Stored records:
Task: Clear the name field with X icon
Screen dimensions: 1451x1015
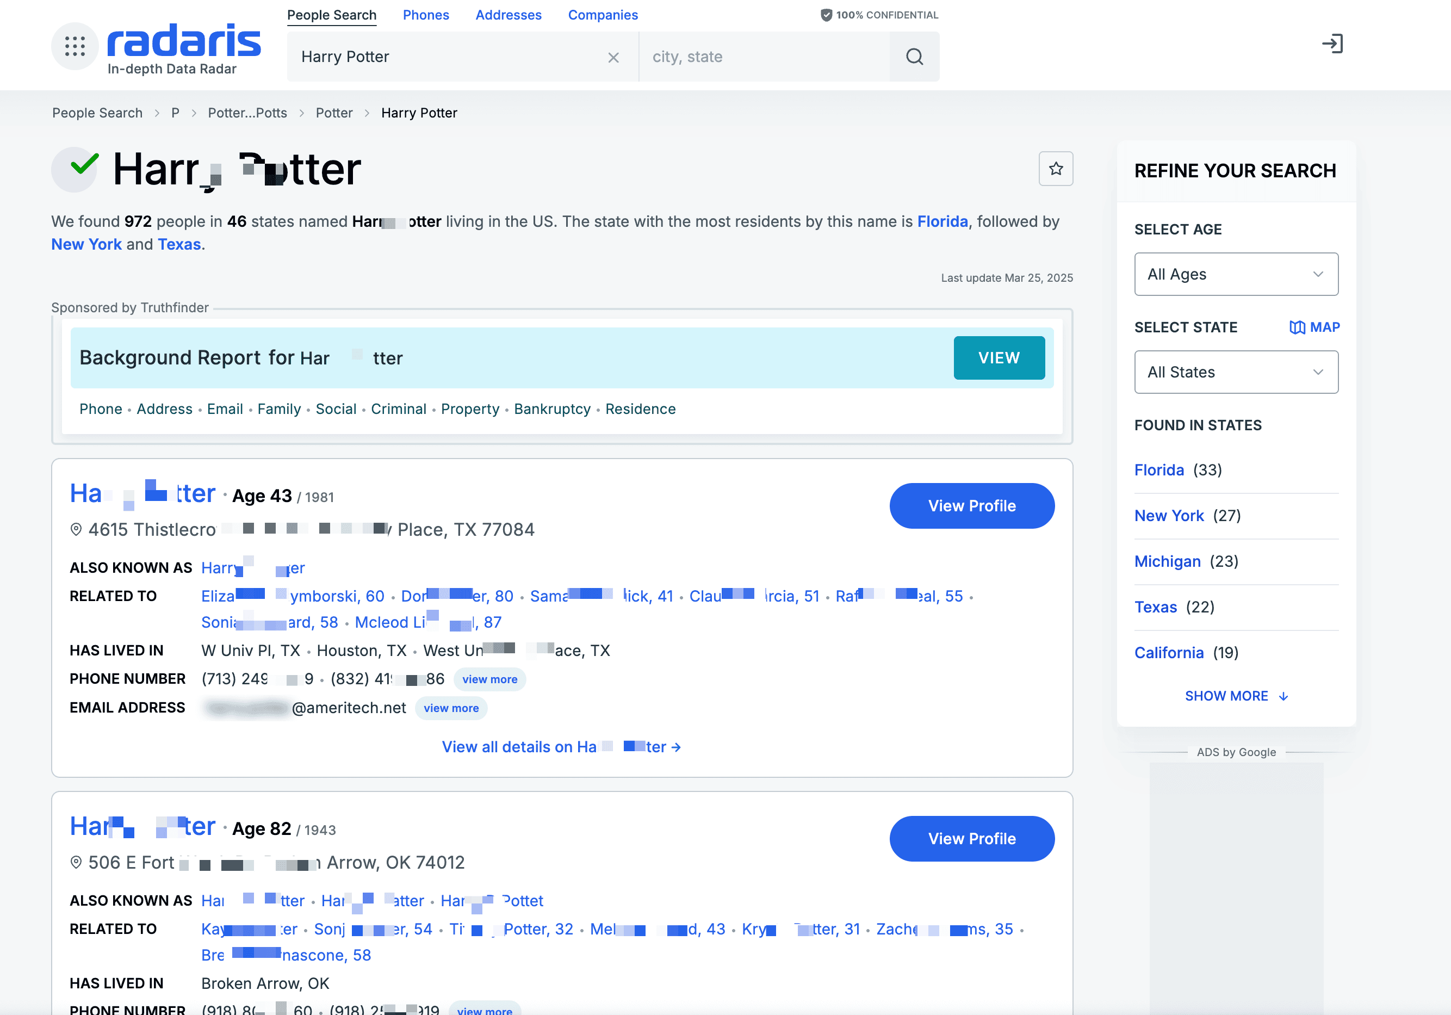Action: coord(613,58)
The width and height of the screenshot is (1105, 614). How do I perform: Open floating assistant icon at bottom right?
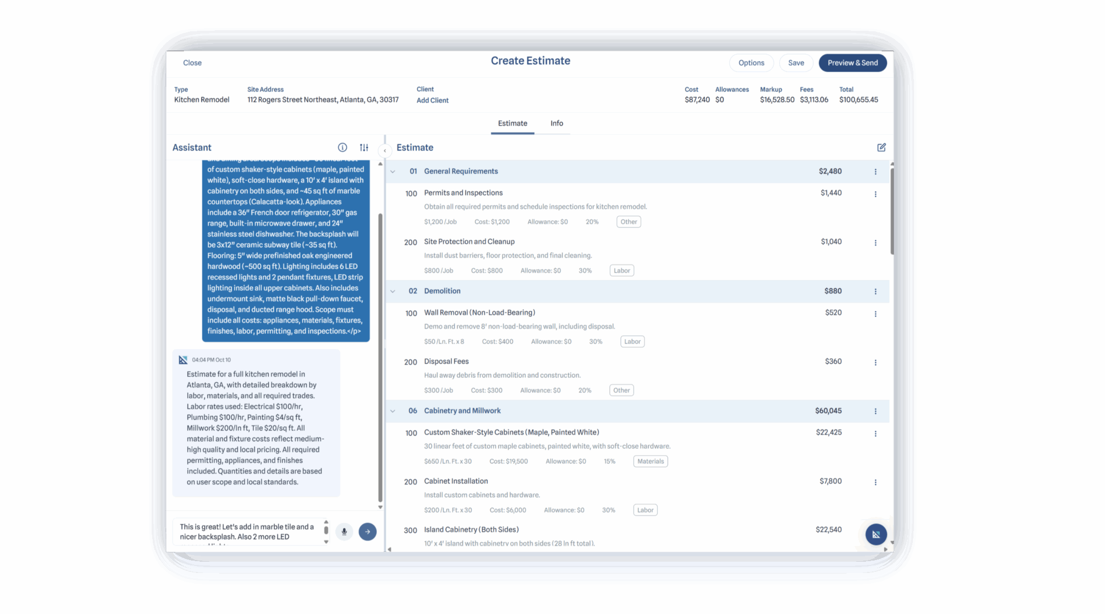876,534
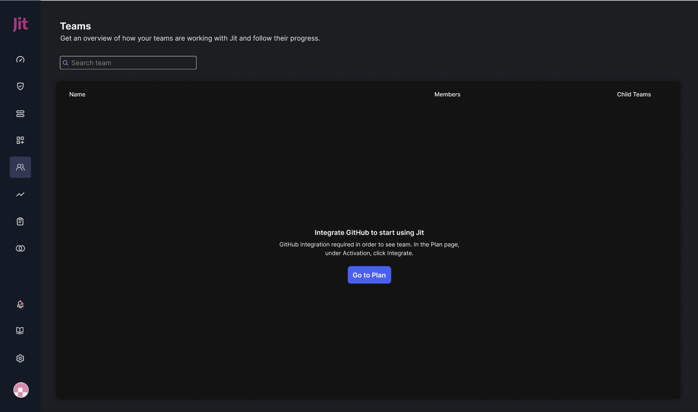This screenshot has width=698, height=412.
Task: Click the user avatar
Action: [21, 390]
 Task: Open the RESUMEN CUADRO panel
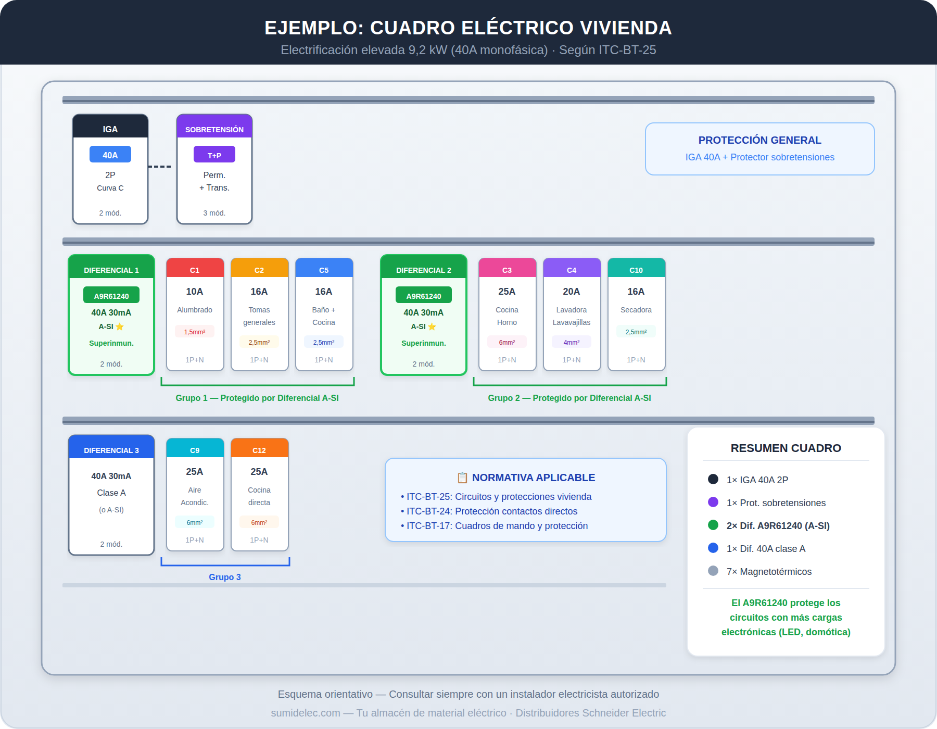tap(786, 447)
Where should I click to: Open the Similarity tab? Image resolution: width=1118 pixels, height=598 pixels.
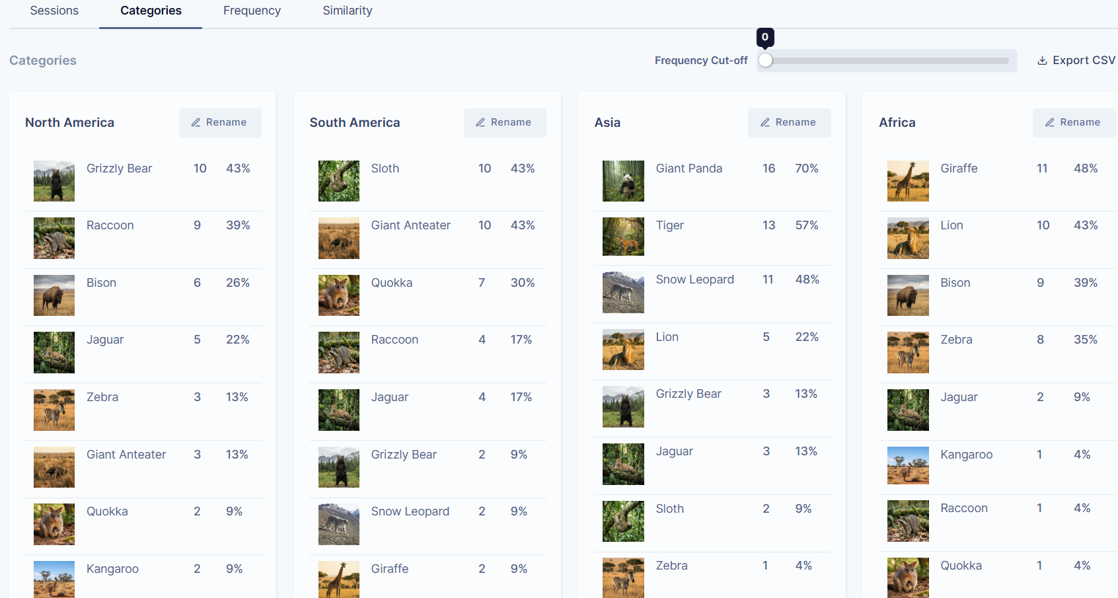click(347, 11)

Task details: Could you transcribe every entry exactly, leaving out the pictures?

Result of the task:
Task: Clear the name field with X icon
Screen dimensions: 1451x1015
Action: coord(613,58)
The width and height of the screenshot is (1105, 614). How do I perform: Open floating assistant icon at bottom right?
876,534
This screenshot has width=698, height=412.
Task: Click the user avatar
Action: [21, 390]
 Task: Open the RESUMEN CUADRO panel
tap(786, 447)
Where should I click to: Open the Similarity tab? Image resolution: width=1118 pixels, height=598 pixels.
click(347, 11)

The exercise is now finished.